Winner, There's an old trick to make a 50% exact duty cycle Square wave and that is to divide it by two with a flipflop.
A 555 might be tricked into doing that for you. Back in the day when I did discrete designs, before $0.50 Pic chips.
we used a CD4013 as a binary divider and ran the clock twice as fast as the required square wave but it seems a shame to tie up a processor just to make a signal generator
How much power do you require and how is the device frequency agile?. At those frequencies a DDS chip might well be a good alternative.
there is an AD9850 for ~ $7.50 It's a numerically controlled oscillator that will go from 1 HZ to 30 Mhz) and sketches are available for controlling the device and the I/O necessary as well as an LCD display for setting frequency.
The part and all the rest of the components are on a small PCB you supply power, control and a buffer amplifier and AD9850 outputs both a sine and square wave.
This device requires either 5 8 bit parallel loaded bytes or 40 bits serial and can actually control fractional cycles or phase information as well although the sketch I have doesn't and I have no use for that fine a control.
You can find the board at Electrogragon AD9850 DDS Signal Generator Module – ElectroDragon and I have some more documentation for the board... I own a couple of them.
I will be providing Electrodragon with my files soon as well... Not so very much money for a very versatile signal/clock generator...

Doc

Sounds nice, all I need is square wave and for this project the rest of the hardware is maxed out at 1Mhz, tho for a future project that sounds like a great ic
I've aactually got a ton of pins for this project so im using a quad encoder with a decoder ic(hctl2000) and using a spare port to get the data, and with using the hardware for the square wave,its not tieing up the atmega328 much, most probably will be the 16x2 lcd but that's a slow device anyway
and its driving a mosfet driver(high impedance so not much current, just a signal) which needed an inverted input and I can have the 328 have the output do that for me and save an logic inverter,
how fast in your experience was that ic? I imagine 40bits serial would take a decent amount of time, and for 40 parallel id have to get a mega2561
The only problem with a 555 is id then have to count it to display to the lcd, as well as hve multiple switches for caps, whereas with the prescalers I can flow even from 3hz to 1Mhz with just the knob

Winner (or anybody) - Thanks for the code. I'm reasonable with electronics in general, but relatively new to microcontroller stuff, especially low-level programming.

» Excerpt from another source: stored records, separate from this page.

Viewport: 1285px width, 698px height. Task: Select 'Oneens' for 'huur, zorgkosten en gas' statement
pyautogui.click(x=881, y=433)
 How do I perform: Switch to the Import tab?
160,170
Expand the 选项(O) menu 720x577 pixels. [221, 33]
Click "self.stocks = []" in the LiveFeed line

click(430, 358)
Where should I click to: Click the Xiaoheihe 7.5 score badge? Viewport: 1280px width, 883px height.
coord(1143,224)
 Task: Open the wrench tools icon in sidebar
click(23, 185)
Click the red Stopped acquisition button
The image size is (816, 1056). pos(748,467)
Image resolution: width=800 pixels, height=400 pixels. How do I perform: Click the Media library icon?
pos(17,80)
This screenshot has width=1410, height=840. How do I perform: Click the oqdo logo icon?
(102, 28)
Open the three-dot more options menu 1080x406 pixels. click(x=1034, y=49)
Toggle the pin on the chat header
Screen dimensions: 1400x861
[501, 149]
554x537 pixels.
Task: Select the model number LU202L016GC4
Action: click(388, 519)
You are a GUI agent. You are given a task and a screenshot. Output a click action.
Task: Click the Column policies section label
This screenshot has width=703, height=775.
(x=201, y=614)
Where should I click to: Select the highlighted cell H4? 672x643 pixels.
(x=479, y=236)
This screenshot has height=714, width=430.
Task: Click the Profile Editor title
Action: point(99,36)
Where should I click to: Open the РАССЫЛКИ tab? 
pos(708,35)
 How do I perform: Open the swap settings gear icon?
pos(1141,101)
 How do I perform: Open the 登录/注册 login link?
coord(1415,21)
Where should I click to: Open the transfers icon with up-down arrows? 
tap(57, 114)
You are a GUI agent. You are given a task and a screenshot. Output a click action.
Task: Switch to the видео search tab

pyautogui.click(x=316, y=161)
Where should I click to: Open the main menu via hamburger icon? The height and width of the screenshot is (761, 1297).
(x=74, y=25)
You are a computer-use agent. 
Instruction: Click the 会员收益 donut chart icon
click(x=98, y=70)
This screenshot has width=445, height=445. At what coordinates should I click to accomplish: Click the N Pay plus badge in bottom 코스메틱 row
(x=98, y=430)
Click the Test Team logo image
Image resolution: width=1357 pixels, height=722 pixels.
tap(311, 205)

Bottom line question: How do I incorporate the timer programming into more basic Arduino tasks. Can you give a generic example like "Place main loop here" and "Place time stuff here".

Specifically, I'll be writing a sketch to monitor an analog input (from a filtered audio source), and if the amplitude gets above a certain level, trigger an output - essentially looping through an analogRead the majority of the time. AnalogReads 5-10 times a second is sufficient, and exact consistency is not needed.

I need the adjustable square wave (at around 70 kHz, but will need to be adjustable from about 40 kHz to about 200-300 kHz with about 1 kHz resolution) to be the CLK for the switched-capacitor filter chip that is the filter for the audio input being read. So the timer has to be doing it's fast thing in the background, while the slow main program loops. The timer would only rarely have to be adjusted, which could be accomplished at compilation time, though it might be nice to be able to be readjusted in response to button presses during the main loop.

Can somebody please help me understand a generic outline of where the different parts go in the final Arduino sketch?

Thanks in advance.

--adam, wh6m

Here is some code I use to generate a square wave of a given frequency from timer 1.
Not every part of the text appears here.